◆ PROBLEM TO WORK ON
Every line of the listing should be repeated exactly.
(DATA FOR THE TASK)
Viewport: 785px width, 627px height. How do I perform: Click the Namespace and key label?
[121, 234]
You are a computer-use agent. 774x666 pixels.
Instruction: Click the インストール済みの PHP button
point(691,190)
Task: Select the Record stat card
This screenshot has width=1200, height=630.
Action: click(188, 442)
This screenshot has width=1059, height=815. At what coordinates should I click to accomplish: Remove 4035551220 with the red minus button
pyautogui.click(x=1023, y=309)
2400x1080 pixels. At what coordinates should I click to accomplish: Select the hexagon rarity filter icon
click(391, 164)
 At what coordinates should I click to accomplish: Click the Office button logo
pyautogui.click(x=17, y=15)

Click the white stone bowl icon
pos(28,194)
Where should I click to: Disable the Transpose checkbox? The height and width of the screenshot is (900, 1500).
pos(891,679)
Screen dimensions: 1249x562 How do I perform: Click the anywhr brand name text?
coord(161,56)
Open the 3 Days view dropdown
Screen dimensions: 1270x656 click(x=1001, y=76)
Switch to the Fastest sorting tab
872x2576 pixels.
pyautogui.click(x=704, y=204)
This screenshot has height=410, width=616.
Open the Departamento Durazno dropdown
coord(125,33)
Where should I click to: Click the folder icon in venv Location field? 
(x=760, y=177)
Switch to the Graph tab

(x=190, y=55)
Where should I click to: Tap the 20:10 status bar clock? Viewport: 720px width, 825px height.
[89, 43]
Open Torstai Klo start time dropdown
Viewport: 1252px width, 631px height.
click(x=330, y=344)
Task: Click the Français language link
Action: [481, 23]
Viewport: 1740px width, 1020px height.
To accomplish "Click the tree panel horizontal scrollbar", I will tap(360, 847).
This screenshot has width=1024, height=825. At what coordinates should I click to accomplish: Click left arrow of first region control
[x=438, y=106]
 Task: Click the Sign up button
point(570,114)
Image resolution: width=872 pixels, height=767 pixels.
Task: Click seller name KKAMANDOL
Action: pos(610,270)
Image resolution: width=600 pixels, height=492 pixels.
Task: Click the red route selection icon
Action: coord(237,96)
(End DATA FOR THE TASK)
◆ EXERCISE RESULT
Viewport: 785px width, 627px height. How do I perform: Click the Namespace and key label?
[121, 234]
You are a computer-use agent. 774x666 pixels.
Instruction: Click the インストール済みの PHP button
point(691,190)
Task: Select the Record stat card
This screenshot has width=1200, height=630.
Action: click(188, 442)
This screenshot has width=1059, height=815. At what coordinates should I click to accomplish: Remove 4035551220 with the red minus button
pyautogui.click(x=1023, y=309)
2400x1080 pixels. At what coordinates should I click to accomplish: Select the hexagon rarity filter icon
click(391, 164)
 At what coordinates should I click to accomplish: Click the Office button logo
pyautogui.click(x=17, y=15)

Click the white stone bowl icon
pos(28,194)
Where should I click to: Disable the Transpose checkbox? The height and width of the screenshot is (900, 1500).
pos(891,679)
Screen dimensions: 1249x562 How do I perform: Click the anywhr brand name text?
coord(161,56)
Open the 3 Days view dropdown
Screen dimensions: 1270x656 click(x=1001, y=76)
Switch to the Fastest sorting tab
872x2576 pixels.
pyautogui.click(x=704, y=204)
This screenshot has height=410, width=616.
Open the Departamento Durazno dropdown
coord(125,33)
Where should I click to: Click the folder icon in venv Location field? 
(x=760, y=177)
Switch to the Graph tab

(x=190, y=55)
Where should I click to: Tap the 20:10 status bar clock? Viewport: 720px width, 825px height.
[89, 43]
Open Torstai Klo start time dropdown
Viewport: 1252px width, 631px height.
click(x=330, y=344)
Task: Click the Français language link
Action: [481, 23]
Viewport: 1740px width, 1020px height.
To accomplish "Click the tree panel horizontal scrollbar", I will tap(360, 847).
This screenshot has width=1024, height=825. At what coordinates should I click to accomplish: Click left arrow of first region control
[x=438, y=106]
 Task: Click the Sign up button
point(570,114)
Image resolution: width=872 pixels, height=767 pixels.
Task: Click seller name KKAMANDOL
Action: pos(610,270)
Image resolution: width=600 pixels, height=492 pixels.
Task: Click the red route selection icon
Action: coord(237,96)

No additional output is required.